As glazing plays a huge part in defining new builds’ elevations and refreshing an existing homes’ kerb appeal, it’s worth prioritising your time when it comes to designing the way you want them to look.
Sleek and versatile, aluminium windows can come in all sorts of colours (yes, companies offer more than just Anthracite), shapes and sizes but it pays to be savvy in your shopping and look out for the best build quality for your money in terms of finish and security.
Benefits of Aluminium Windows
One of the main attractions to aluminium windows is their slim sightlines that won’t break up or look out of place against a large expanse of glazing but there are many more practical advantages to choosing aluminium frames over other materials:
- Lightweight and versatile but durable
- Resilient to warping, corrosion and flexing
- Thermally efficient
- Although more costly than uPVC upfront, aluminium frames last longer and overall they are more affordable than timber
- 100% recyclable
- Almost completely maintenance free
‘Flush’ is the key word when choosing aluminium as the way the opening and fixed glass elements sit against each other side by side will make an impact of the slick look of the finished product.
Uniform sightlines result in stylish, seamless exterior façades and many architects and homeowners want a system in which all units are identical. Aluminium frames can be prefinished in any RAL colour to suit contemporary styles while black frames are being used more frequently in period properties as they can replicate slimmer traditional styles in Belgian doors and crittall-style heritage windows.

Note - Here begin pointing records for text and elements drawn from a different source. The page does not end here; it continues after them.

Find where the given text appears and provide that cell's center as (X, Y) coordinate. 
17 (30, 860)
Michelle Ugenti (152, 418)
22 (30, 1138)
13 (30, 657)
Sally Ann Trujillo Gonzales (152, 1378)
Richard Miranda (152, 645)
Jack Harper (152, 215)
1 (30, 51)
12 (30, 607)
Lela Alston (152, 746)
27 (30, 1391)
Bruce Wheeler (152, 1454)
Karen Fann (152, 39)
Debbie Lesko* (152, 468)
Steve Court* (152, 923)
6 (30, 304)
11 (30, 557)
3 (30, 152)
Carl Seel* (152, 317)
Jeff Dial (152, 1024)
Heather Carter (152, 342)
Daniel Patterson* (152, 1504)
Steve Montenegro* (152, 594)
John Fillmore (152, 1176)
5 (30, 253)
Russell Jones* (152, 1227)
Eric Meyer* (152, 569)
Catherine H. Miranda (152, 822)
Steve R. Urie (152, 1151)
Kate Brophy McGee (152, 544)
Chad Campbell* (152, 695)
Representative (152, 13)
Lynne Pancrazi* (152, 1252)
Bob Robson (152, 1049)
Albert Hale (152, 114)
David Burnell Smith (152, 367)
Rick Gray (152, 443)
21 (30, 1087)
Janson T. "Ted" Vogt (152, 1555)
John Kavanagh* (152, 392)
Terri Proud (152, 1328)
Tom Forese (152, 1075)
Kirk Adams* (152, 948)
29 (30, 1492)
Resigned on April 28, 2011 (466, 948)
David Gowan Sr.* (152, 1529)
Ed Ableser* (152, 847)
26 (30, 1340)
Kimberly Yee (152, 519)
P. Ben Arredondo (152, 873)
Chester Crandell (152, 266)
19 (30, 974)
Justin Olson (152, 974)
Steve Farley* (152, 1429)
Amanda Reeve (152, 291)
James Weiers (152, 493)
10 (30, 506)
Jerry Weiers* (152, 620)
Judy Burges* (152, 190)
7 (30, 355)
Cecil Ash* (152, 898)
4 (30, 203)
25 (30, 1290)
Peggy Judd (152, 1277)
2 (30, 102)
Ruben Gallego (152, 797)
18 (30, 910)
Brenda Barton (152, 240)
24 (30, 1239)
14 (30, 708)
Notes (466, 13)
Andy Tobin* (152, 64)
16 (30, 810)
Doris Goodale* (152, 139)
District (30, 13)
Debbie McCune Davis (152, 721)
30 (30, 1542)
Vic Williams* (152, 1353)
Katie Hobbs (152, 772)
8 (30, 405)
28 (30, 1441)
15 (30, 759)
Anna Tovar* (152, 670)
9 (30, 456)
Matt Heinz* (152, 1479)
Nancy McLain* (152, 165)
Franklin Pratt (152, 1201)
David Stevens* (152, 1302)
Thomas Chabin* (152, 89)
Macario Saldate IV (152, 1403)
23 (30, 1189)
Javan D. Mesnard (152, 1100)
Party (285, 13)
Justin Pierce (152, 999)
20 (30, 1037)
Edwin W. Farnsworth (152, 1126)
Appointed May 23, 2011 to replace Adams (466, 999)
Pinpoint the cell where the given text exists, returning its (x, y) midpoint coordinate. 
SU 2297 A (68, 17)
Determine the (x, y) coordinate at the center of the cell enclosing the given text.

Shop our selection of aluminium windows for your project
When it comes to quotes from different suppliers, first of all make sure you’re comparing like for like (locks, handles, any required pressings and so on), and secondly, remember that buying windows is more than just a pricing game: lead-in times can hugely impact your project.
It is generally advised to get quotes from at least three suppliers as there will no doubt be a huge range in amounts. It’s important to be aware that a cheap buy with long manufacture and delivery times can delay a schedule and impact other aspects of a build.
Don’t forget that, as most systems require specialist fitting, you will need to coordinate with a local approved installation firm if the window company doesn’t offer a fitting service.
Consider the Quality of the Finish
There can be a huge variety in the quality of the aluminium windows themselves. Companies like Origin use prime billets in the manufacture of the windows, rather than cheaper scrap metal.
Good quality aluminium should have a smooth and consistent finish so watch out for pitting from when the profile has been heated during powder coating. A high-quality finish is achieved by polishing the die after each extrusion run to reduce corrosion and avoid contamination on the surface.
What to Look for in Build Quality
The way the window is put together can vary a lot from one supplier to the next. For example, when it comes to composite systems – which combine two materials, usually timber on the inside and aluminium externally – ensure that the external and internal frame elements are distinct (rather than, for instance, comprising a wooden frame clad on to an aluminium skin). Also ask where the key elements originated and where they were actually manufactured.
Most windows and doors manufacturers aim to talk up their products’ security but now, thanks to changes to Part Q of the Building Regulations and the Secured By Design standards, there are measurable ways of ensuring your choice ticks the boxes.
Part Q came into effect on 1 October 2015 and requires accessible windows (basement, ground floor and other easily accessible windows) in new builds to be made to a design that has been shown through testing to meet the security requirements of British Standards Publication PAS 24:2012. Part Q does not apply for projects where initial notice was submitted before 1 October 2015, provided the work is started on site before 1 October 2016.